*Exercise description*. Write out the items word for word, starting at the very beginning and stopping after the line that contains "(510, 941).". Omit the pictures from your copy.

[Stored data entries]
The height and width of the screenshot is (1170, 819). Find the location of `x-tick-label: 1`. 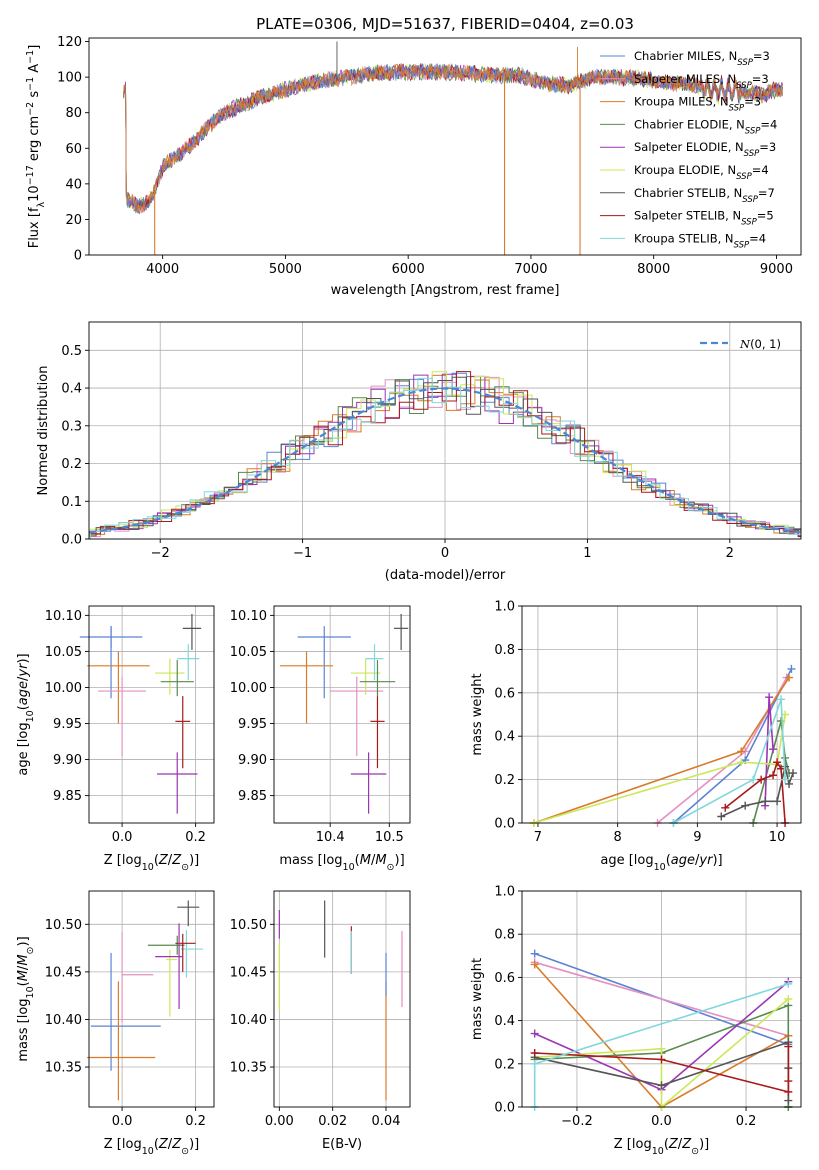

x-tick-label: 1 is located at coordinates (587, 554).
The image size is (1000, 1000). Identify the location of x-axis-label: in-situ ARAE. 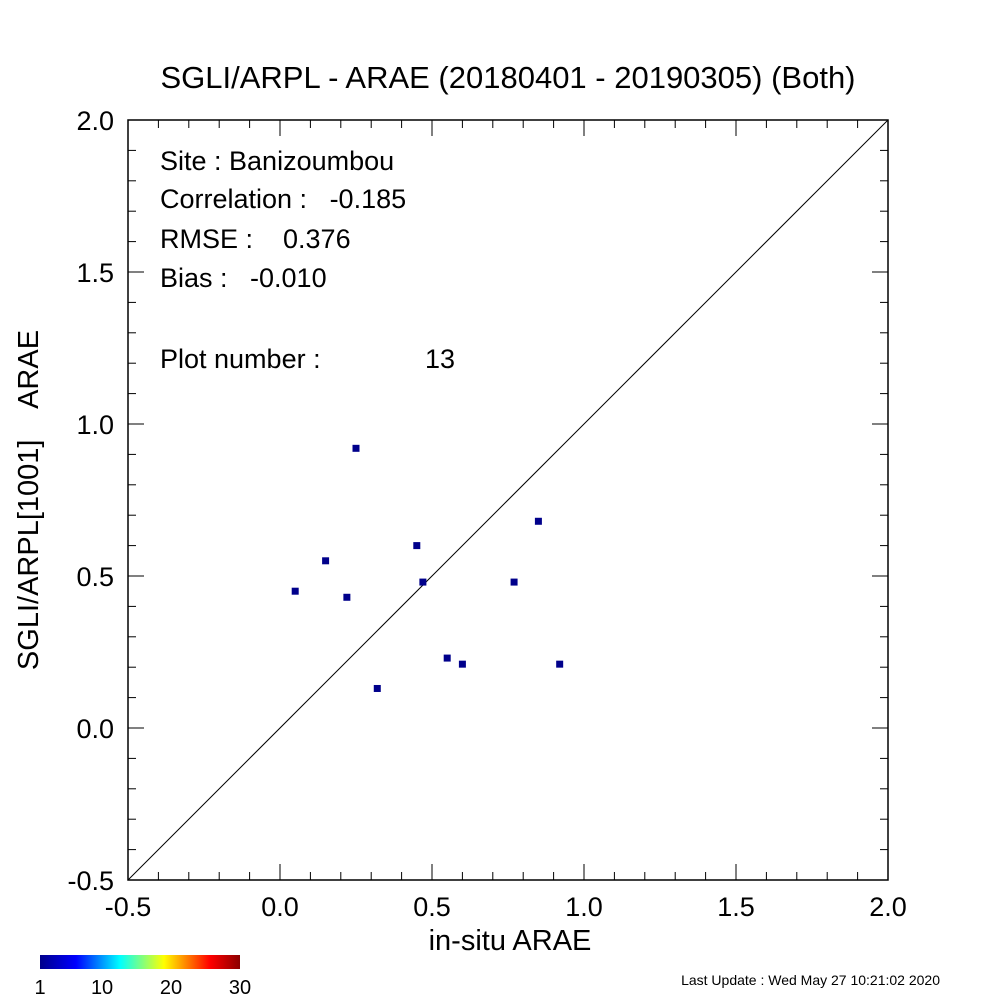
(510, 941).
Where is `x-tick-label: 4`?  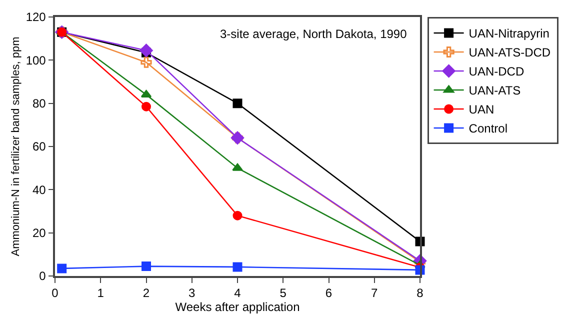 x-tick-label: 4 is located at coordinates (238, 293).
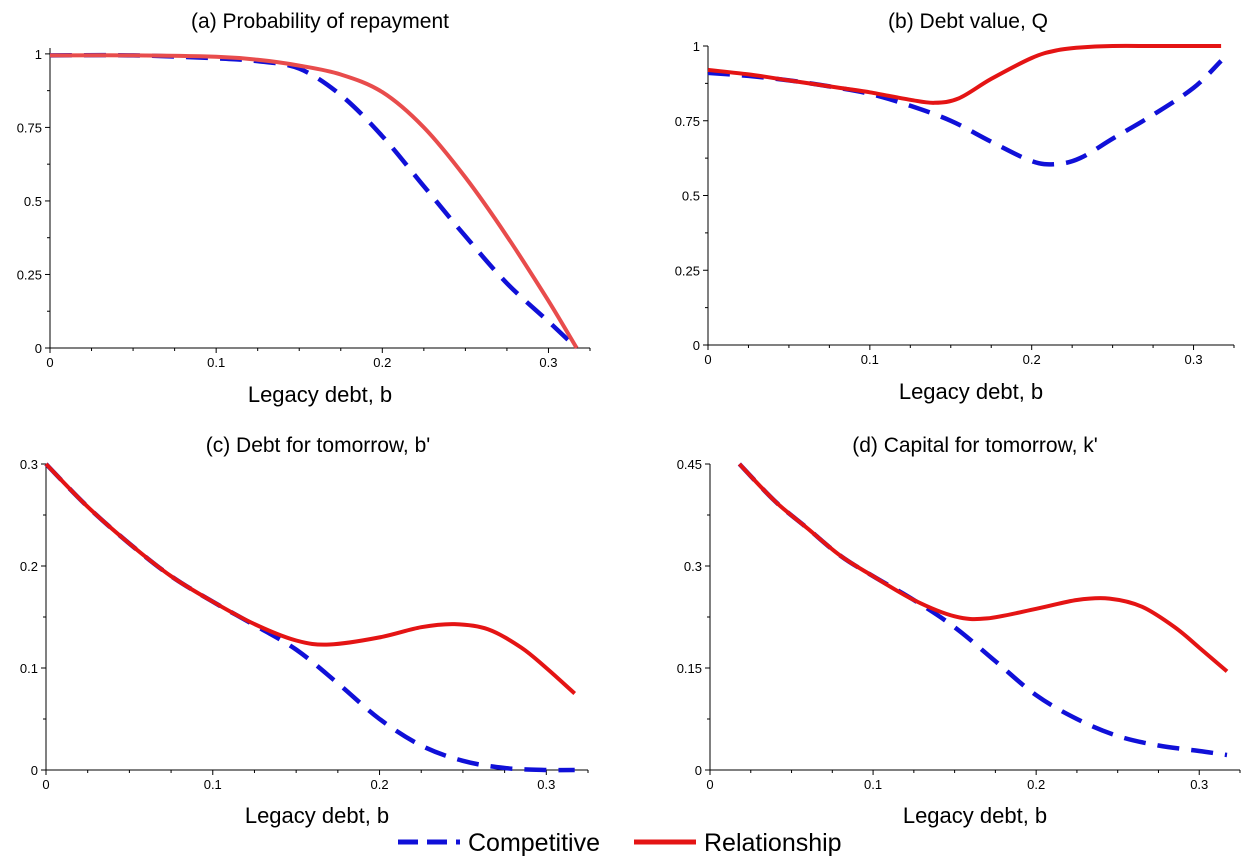  Describe the element at coordinates (873, 784) in the screenshot. I see `panel-d-x-tick-label: 0.1` at that location.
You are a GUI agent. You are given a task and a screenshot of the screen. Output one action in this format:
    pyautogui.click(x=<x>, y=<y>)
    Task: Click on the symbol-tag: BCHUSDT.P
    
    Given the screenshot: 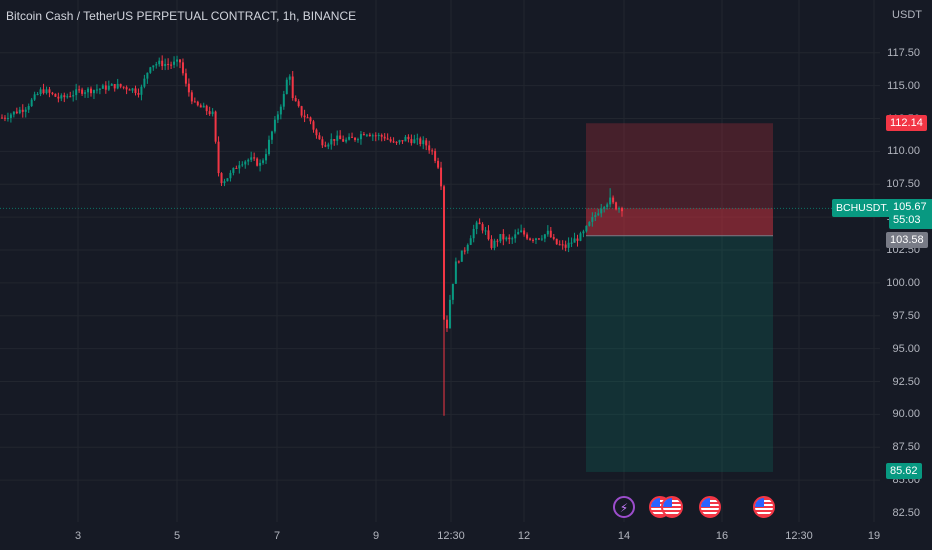 What is the action you would take?
    pyautogui.click(x=866, y=208)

*Written response*.
The height and width of the screenshot is (1170, 819). Find the location of `x-tick-label: 1`. 

x-tick-label: 1 is located at coordinates (587, 554).
The image size is (1000, 1000). Identify the location of x-axis-label: in-situ ARAE. 
(510, 941).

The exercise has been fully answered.